─── Document excerpt
# New words for new users



## cack1229 (Aug 7, 2003)

I am a MAC newbie and just want to know what the term "beta" means.  I am reading the newest issue of Macworld and the term comes up fairly often.


----------



## nb3004 (Aug 7, 2003)

beta refers to the stage of development of  a piece of software.  It is usually almost finished and being tested either privately or openly.  Such as iChat A/V is a download open to the public but still beta, Safari was also a beta software but went gold or was finished.  Alpha is another term you may come across which is a not quite as far along as beta would be.

http://www.aspyr.com/popup.php?p_query=game_status&p_faux=1060309756853  this page on Aspyr's site show the different levels in respect to games


----------



## Arden (Aug 7, 2003)

Programs in the beta stage usually have bugs that the developer has not worked out yet, but it is still usable.  It's like if you had a car that was in the beta stage, you could still drive it, but the wipers might not work, or the blinkers might spontaneously change, or the airbags might go off at random.  These are issues you'd want worked out before the car was considered a finished product; same with beta software.

Any other questions?


----------



## adambyte (Aug 7, 2003)

Yeah, and actually, the term "beta" is not just for Macs... it refers to software development on any operating system.
──────
#### Task to complete:
In the forum thread on the meaning of "beta," which software is named as having been beta before it went gold?
─── Data provided
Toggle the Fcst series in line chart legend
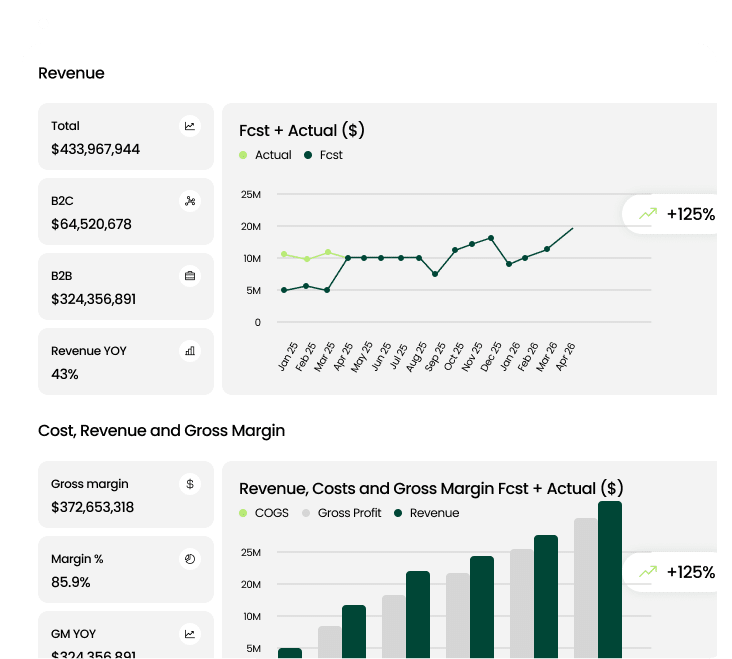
──────
#### Problem solution:
Safari